Task requirements: Reproduce the edible landscape article word for word, from "Florida landscapes can" up to and including "need to know?".
## begin Source passage
931 SE 11th Ave.

Cape Coral, FL 33990

Phone: (239) 772-2607

Fax: (239) 242-0988

Mon - Fri: 8:00am - 4:30pm

little vegetable garden square with lettuce, onions and chard

Important Things To Keep In Mind When Creating An Edible Landscape

Florida landscapes can be about more than just growing flowers and decorative plants. You also have the option to plant fruits, herbs, and vegetables to achieve an edible landscape. If you want a type of landscaping that requires less maintenance, perennial edible plants are the best option to consider. Aside from growing food, you are also maintaining an attractive yard. Here’s how you can get started:

Landscaping with edibles – what you need to know?

Most homeowners consider a landscape composed mostly of flowers, lawn, and decorative shrubs and trees the norm. However, edible landscapes are not new to the scene. Adding edibles to home landscaping has been around for decades. It’s a practice that adds interest, as well as a source of fresh food to any yard. The fact that less than 2% of Americans are engaged in farming makes this idea an exciting way to bring agriculture into the urban landscape.

Maintaining a typical Florida landscape may not be your idea of an exciting weekend hobby. Mowing the lawn weekly can be a mundane task, of which you will soon grow tired. With edibles, you can kick your typical landscape up a notch. A well-planned edible landscape does not require more maintenance, and it will also attract insects that are beneficial to the environment.

Consider These Factors Before Starting An Edible Landscape

1. Time

Although an edible landscape can be lots of fun, it does not mean you do not have to be committed. Maintenance is still essential in keeping things tidy. If you are time-constrained but want to enjoy the fruits (excuse the pun) of growing edibles, consider planting fruit trees, perennials, or perhaps designating a small space for growing herbs and vegetables. When you grow annual plants, you need to pay more attention to ensure things look good year-round. Take time to create a plan that doesn’t leave you with empty spots. You will need to fill the space once you have harvested what you have planted.

Yards in Cape Coral, Fort Myers, and the surrounding areas are pretty big. If you love the idea of an edible garden, but don’t want yard work to become a fulltime job, consider getting help. Find balance by hiring a service to mow the lawn and trim hedges, while designating an area with a size you feel comfortable with to grow your edibles.

2. Money

Another factor you need to take into consideration is money since plants can get expensive. Keep in mind that landscaping is for the long-term, and alternatives such as buying seeds as a substitute are way cheaper. You will need to choose fast-growing plants that can fill in the empty spaces while waiting for perennial plants to mature.
## end Source passage
## begin Records provided
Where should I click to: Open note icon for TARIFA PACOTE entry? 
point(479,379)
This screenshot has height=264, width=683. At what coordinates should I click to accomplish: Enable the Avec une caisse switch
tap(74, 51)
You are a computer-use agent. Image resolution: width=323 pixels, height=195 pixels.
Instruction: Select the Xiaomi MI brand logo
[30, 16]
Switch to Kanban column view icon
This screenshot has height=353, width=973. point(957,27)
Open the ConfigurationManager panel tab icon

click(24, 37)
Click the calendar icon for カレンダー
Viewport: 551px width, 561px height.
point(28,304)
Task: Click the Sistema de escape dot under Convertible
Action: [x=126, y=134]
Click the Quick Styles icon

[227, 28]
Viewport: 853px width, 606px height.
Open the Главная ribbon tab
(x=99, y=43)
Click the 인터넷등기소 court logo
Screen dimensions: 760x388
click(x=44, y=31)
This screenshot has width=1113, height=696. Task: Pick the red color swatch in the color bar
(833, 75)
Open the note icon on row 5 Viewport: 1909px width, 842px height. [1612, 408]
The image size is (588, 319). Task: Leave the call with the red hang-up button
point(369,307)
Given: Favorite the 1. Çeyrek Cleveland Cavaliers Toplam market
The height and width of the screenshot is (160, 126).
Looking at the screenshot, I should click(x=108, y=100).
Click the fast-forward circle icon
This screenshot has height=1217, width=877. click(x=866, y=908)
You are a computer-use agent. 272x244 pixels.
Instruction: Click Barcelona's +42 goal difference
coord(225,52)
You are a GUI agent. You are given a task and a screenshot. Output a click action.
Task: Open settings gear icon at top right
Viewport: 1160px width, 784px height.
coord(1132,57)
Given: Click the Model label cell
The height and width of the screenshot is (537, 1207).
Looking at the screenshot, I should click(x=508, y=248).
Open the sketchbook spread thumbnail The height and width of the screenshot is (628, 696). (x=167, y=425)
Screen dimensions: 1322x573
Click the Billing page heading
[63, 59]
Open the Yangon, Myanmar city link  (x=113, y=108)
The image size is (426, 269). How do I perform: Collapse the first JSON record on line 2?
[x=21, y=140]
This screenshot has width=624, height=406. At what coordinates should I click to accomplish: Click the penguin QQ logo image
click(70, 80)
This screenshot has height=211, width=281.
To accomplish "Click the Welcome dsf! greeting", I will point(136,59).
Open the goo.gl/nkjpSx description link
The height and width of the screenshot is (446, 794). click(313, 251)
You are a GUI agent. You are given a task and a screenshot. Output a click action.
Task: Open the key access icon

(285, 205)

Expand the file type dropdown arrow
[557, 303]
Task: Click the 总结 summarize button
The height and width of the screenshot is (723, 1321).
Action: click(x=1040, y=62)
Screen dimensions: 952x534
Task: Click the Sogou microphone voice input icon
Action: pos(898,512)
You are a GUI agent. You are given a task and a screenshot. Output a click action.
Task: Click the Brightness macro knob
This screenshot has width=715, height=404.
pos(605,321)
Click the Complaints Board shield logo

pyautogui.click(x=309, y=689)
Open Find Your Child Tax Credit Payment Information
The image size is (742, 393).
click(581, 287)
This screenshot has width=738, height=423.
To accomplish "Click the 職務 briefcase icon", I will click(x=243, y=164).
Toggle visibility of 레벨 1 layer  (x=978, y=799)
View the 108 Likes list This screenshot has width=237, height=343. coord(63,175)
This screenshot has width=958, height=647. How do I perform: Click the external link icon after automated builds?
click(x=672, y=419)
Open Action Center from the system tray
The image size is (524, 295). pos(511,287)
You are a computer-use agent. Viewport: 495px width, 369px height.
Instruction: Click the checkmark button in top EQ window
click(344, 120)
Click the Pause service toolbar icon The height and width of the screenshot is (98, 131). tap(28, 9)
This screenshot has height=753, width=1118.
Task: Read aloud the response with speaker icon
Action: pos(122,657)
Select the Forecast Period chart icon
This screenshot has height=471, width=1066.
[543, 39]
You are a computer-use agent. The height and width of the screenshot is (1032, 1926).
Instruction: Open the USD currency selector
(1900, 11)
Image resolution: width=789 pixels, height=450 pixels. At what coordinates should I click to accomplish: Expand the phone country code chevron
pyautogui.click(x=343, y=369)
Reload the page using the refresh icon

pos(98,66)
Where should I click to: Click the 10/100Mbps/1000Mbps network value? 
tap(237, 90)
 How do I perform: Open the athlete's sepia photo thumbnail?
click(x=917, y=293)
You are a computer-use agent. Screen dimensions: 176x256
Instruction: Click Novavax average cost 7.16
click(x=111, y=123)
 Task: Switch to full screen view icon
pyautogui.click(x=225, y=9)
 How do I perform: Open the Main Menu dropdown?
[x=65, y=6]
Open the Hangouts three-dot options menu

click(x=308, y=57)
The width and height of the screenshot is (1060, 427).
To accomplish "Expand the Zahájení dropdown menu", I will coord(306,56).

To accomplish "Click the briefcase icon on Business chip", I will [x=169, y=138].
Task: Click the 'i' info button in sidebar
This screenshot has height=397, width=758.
## end Records provided
Full output:
Florida landscapes can be about more than just growing flowers and decorative plants. You also have the option to plant fruits, herbs, and vegetables to achieve an edible landscape. If you want a type of landscaping that requires less maintenance, perennial edible plants are the best option to consider. Aside from growing food, you are also maintaining an attractive yard. Here’s how you can get started:

Landscaping with edibles – what you need to know?